My History Has Been Rewritten
I just had a brief argument with my little golden child sister, Brianna.
It all started with me mentioning that I like the Dalai Lama. He’s a hero of mine and I look up to him and Buddhism has always made the most sense for me. But my sister started attacking my beliefs and calling me stupid for thinking that Buddhism is a good religion.
Then we got into the topic of school. And how I was a failure. And that’s why I switched schools.
The things that came out of her mouth shocked me. She so strongly believed that I am this failure and a nobody and worthless. She doesn’t believe that I got A’s and B’s in school because my parents treated me like shit and called me a failure for every B I received and every missed homework assignment. I was never good enough. And yet, she got straight B’s her first year and my parents didn’t care. They were proud of her. And therefore, I couldn’t have done better than her.

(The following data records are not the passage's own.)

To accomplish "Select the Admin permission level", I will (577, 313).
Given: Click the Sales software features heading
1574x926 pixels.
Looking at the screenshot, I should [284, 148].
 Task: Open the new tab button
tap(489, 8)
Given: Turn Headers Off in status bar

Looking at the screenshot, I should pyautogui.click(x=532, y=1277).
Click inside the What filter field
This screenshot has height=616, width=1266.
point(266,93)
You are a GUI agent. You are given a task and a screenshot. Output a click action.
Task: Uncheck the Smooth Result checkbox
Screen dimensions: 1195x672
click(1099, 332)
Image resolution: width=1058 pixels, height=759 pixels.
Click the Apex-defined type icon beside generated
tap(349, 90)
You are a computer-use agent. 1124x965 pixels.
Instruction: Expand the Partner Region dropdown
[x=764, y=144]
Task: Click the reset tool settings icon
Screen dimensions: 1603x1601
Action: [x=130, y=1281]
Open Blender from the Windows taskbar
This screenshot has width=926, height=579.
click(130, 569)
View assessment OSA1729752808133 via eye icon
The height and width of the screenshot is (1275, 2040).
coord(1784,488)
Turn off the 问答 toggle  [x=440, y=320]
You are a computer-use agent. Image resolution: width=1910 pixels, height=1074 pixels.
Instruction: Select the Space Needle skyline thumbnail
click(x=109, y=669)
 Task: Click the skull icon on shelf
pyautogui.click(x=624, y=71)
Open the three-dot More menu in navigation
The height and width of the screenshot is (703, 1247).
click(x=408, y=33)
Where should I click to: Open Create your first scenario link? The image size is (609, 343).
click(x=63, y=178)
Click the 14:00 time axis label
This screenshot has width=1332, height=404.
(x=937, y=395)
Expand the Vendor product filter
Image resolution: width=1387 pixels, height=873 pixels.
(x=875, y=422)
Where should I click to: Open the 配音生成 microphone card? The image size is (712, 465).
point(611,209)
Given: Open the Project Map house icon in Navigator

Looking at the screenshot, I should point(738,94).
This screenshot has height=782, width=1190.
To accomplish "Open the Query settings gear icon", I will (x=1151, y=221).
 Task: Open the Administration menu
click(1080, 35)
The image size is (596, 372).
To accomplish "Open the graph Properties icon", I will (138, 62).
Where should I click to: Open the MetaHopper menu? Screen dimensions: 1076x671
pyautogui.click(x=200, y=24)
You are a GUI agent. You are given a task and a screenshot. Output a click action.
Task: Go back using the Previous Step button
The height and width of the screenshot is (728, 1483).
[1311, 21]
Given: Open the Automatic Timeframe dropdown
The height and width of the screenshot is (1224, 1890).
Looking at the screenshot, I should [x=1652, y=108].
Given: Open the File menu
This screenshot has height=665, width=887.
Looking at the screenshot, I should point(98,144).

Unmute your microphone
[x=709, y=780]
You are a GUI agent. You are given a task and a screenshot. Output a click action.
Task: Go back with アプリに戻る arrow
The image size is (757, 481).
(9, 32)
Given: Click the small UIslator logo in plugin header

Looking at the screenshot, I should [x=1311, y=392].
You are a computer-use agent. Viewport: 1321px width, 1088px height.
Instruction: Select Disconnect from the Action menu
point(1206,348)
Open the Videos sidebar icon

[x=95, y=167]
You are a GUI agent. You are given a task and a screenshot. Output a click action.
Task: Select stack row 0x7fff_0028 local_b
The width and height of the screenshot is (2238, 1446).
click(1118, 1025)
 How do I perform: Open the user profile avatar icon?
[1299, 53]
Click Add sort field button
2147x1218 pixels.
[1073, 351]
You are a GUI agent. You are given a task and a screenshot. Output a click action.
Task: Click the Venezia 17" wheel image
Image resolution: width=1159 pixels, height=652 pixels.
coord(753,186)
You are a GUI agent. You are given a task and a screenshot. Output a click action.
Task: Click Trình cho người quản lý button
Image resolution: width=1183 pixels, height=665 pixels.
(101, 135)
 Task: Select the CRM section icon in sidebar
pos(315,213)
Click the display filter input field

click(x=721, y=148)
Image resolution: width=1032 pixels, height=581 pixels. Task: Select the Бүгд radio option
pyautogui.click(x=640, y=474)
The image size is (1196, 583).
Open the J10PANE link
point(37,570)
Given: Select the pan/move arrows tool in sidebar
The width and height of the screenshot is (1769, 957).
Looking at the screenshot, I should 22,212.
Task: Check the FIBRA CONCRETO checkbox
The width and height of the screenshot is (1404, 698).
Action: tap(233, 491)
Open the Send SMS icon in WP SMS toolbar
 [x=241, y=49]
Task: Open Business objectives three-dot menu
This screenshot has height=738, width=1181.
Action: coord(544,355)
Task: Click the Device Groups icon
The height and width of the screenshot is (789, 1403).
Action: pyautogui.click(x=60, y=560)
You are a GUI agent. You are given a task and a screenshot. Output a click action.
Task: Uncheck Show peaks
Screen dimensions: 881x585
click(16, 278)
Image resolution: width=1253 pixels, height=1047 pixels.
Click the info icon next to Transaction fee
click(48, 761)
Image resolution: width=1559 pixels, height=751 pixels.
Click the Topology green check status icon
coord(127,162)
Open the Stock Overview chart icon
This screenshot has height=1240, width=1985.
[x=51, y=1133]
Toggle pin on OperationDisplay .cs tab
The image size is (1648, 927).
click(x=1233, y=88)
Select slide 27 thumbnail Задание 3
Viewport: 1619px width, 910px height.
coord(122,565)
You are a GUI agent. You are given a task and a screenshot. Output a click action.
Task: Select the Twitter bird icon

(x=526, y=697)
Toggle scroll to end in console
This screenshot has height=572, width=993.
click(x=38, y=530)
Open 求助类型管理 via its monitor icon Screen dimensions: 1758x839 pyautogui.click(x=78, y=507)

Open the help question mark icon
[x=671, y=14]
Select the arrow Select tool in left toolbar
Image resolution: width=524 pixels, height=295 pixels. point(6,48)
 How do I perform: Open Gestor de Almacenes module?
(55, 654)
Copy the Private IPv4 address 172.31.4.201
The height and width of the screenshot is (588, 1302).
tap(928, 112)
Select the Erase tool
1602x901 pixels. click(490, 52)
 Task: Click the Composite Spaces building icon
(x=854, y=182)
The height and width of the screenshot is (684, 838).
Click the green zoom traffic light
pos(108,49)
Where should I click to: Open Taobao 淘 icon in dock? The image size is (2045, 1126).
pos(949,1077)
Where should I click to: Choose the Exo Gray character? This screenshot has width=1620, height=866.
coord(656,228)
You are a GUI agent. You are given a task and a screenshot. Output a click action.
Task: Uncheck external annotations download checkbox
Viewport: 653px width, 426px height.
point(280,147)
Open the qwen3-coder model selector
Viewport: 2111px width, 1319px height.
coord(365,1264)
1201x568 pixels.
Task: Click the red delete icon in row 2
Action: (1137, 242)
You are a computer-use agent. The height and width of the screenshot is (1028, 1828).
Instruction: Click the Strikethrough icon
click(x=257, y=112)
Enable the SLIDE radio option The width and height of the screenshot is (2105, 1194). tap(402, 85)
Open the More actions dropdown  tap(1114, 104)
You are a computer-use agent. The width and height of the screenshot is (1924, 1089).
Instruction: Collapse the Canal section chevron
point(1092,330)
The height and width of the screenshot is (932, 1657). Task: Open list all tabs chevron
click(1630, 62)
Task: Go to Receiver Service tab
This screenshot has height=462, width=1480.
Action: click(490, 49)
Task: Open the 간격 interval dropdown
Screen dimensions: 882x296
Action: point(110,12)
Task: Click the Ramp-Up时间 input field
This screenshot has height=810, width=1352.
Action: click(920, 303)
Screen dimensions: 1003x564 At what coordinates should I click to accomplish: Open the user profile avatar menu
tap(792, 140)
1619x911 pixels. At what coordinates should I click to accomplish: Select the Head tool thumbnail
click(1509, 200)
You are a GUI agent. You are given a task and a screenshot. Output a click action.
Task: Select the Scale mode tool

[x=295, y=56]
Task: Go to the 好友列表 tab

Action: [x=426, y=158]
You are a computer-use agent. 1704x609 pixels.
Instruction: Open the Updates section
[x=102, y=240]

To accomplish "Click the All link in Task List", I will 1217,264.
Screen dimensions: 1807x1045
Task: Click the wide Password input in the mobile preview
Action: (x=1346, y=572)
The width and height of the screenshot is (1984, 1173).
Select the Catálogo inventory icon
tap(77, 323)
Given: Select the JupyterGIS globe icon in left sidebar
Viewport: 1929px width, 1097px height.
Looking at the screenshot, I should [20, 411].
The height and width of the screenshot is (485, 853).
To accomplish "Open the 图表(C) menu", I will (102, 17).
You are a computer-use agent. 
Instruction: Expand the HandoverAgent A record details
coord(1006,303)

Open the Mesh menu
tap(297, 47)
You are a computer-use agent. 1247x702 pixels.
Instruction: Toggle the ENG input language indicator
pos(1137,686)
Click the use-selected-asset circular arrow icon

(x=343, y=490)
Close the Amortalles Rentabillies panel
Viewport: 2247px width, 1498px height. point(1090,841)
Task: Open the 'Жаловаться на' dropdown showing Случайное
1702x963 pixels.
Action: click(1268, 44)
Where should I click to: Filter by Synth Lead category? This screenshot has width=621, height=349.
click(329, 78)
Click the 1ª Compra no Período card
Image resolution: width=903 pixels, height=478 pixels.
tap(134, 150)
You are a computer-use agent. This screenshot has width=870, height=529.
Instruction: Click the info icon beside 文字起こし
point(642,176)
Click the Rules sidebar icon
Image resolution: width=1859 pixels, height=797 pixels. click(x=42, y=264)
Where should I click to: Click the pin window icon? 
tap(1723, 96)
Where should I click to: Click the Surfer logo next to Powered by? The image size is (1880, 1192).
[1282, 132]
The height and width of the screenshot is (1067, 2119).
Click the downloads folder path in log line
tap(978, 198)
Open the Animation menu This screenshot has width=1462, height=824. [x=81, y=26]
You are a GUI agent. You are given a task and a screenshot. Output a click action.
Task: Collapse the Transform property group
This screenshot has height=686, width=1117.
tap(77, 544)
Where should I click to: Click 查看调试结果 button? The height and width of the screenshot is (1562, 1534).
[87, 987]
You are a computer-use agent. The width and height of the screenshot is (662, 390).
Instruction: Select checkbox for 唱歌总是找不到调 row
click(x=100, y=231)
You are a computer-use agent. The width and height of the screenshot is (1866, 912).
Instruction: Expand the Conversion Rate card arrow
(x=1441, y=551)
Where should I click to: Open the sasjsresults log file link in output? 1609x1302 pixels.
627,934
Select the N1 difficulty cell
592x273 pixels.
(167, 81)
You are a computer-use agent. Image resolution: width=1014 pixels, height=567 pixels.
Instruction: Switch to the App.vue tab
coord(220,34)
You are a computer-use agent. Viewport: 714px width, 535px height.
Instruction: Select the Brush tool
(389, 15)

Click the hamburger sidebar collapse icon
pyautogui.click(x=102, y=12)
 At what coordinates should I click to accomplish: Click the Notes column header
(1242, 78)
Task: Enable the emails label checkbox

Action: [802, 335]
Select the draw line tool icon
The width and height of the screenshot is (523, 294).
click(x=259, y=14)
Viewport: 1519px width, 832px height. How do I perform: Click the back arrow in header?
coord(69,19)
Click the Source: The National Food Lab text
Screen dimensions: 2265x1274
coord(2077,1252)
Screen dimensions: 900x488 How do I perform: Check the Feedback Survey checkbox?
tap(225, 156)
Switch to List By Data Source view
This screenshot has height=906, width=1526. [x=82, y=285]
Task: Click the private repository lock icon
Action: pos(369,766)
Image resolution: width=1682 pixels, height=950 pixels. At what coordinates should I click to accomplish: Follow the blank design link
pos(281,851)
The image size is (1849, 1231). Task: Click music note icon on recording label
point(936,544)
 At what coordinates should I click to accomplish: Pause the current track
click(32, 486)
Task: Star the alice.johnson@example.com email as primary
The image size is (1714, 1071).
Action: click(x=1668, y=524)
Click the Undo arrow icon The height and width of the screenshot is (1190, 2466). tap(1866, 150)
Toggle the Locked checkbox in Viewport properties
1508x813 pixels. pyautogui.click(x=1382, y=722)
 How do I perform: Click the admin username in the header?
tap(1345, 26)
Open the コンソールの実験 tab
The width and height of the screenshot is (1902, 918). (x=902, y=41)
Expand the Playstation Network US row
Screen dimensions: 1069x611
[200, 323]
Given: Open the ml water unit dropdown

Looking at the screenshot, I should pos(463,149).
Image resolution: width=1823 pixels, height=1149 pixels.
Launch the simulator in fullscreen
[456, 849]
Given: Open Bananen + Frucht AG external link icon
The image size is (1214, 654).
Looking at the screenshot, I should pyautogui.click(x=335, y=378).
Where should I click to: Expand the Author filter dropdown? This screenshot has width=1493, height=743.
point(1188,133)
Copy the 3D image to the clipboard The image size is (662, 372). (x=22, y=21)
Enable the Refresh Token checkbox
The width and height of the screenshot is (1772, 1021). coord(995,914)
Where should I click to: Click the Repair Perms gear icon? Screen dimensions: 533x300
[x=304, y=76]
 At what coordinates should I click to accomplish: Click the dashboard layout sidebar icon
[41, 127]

It hurts deep inside because now I realize that I can’t trust her. She is too far gone to the influence of my Narcissistic parents. She has defended them and let me know that I am worth less than the dirt under her shoe.
I have no family now. It is just me against these things that call themselves human, but are truly soulless wraiths. And I am trapped here by my own failing body and the efforts of my “family” to keep me down in my worthless position. Give me my wings so I can fly away and forget this place and become whole.
This is the moment that Chapter 2 starts.